DES MOINES – Iowa Secretary of Agriculture Bill Northey today commented on the Iowa Crops and Weather report released by the USDA National Agricultural Statistical Service. The report is released weekly from April through October.
“The rain received last week was very welcomed but much more is needed to stop the further deterioration of both the corn and soybean crops,” Northey said. “The hot and dry weather continue to present challenges for livestock farmers as they move animals off pasture and use hay and other feed they had anticipated using over the winter months.”
The weekly report is also available on the Iowa Department of Agriculture and Land Stewardship’s website at www.IowaAgriculture.gov
Iowa received widespread rainfall with the heaviest precipitation in the central and northern parts of the state. Crop conditions continue to suffer as the rain was too late for some of the corn and winds flattened the weakened crop in some areas. Farmers continue to chop corn.

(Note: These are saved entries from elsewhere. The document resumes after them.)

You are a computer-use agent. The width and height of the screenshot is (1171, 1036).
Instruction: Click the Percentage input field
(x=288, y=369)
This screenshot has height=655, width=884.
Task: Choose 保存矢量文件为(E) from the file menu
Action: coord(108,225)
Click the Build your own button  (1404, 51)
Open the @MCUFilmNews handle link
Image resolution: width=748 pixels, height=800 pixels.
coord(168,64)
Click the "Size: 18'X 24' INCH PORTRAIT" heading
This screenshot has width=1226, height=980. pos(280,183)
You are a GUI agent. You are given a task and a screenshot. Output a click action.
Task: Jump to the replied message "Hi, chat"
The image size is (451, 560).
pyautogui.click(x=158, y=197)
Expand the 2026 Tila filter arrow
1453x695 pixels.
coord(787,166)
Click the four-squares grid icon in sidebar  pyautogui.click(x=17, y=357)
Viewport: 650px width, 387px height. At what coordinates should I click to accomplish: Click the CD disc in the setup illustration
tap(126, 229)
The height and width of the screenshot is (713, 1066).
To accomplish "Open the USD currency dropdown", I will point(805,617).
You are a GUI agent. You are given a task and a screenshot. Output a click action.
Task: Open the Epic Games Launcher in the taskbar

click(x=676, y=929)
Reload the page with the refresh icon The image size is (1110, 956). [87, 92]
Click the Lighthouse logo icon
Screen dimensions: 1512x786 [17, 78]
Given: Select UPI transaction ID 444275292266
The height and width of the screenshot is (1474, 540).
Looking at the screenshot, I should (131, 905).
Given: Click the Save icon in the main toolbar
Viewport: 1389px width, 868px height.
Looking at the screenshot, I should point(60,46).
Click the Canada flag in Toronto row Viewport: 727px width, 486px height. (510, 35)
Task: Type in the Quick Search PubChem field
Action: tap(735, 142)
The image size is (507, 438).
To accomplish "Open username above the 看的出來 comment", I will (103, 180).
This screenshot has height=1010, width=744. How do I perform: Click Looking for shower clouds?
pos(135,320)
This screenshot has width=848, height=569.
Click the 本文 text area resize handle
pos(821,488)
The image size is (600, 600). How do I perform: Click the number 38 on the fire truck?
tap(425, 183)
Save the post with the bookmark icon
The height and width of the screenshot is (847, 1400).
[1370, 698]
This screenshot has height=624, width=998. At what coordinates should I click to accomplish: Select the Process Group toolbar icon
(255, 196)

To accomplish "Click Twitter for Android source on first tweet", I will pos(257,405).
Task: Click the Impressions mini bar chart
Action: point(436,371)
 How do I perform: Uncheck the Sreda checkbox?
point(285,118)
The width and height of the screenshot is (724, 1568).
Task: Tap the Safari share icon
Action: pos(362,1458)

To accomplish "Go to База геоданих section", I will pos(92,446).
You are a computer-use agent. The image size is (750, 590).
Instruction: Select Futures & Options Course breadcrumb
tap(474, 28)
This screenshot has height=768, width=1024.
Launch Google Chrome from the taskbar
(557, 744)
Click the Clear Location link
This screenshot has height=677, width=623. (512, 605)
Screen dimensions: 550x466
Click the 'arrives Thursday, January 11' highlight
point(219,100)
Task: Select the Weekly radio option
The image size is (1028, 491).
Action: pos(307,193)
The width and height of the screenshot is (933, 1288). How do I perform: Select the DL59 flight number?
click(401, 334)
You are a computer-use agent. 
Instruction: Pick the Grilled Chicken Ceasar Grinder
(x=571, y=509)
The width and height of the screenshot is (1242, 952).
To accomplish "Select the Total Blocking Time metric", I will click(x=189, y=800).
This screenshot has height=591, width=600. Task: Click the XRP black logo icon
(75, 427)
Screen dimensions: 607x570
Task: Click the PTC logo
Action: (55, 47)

There were 6.4 days suitable for fieldwork statewide during the past week. Topsoil moisture levels improved slightly to 71 percent very short, 25 percent short, 4 percent adequate, and 0 percent surplus. Subsoil moisture dropped to 67 percent very short, 29 percent short, 4 percent adequate, and 0 percent surplus.
Ninety-seven percent of the corn crop is silking, ahead of last year’s 86 percent and the five-year average of 77 percent. Sixty-five percent of the corn crop has reached the milk stage. Thirty-six percent of the corn crop has reached dough stage, two weeks ahead of normal. Eight percent of the corn crop has reached the dent stage, the most advanced the crop has been at the end of July since 1987. Corn condition is reported at 18 percent very poor, 28 percent poor, 34 percent fair, 19 percent good, and 1 percent excellent. Ninety-three percent of the soybean crop has bloomed, ahead of last year’s 88 percent and the five-year average of 85 percent. Pods are being set on 57 percent of the soybean crop, ahead of last year’s 43 percent and the five-year average of 47 percent. Soybean condition is rated 12 percent very poor, 22 percent poor, 41 percent fair, 24 percent good, and 1 percent excellent. Ninety-eight percent of the oat crop has been harvested, just over three weeks ahead of normal. Harvest of third cutting of alfalfa hay, at 63 percent complete, is just over a month ahead of normal.
Less than one-fifth of Iowa’s pasture and range land is rated in fair or better condition. Pasture and range condition rated 55 percent very poor, 27 percent poor, 15 percent fair, 3 percent good, and 0 percent excellent. Reports of livestock losses continued as temperatures early in the week again soared over 100 degrees.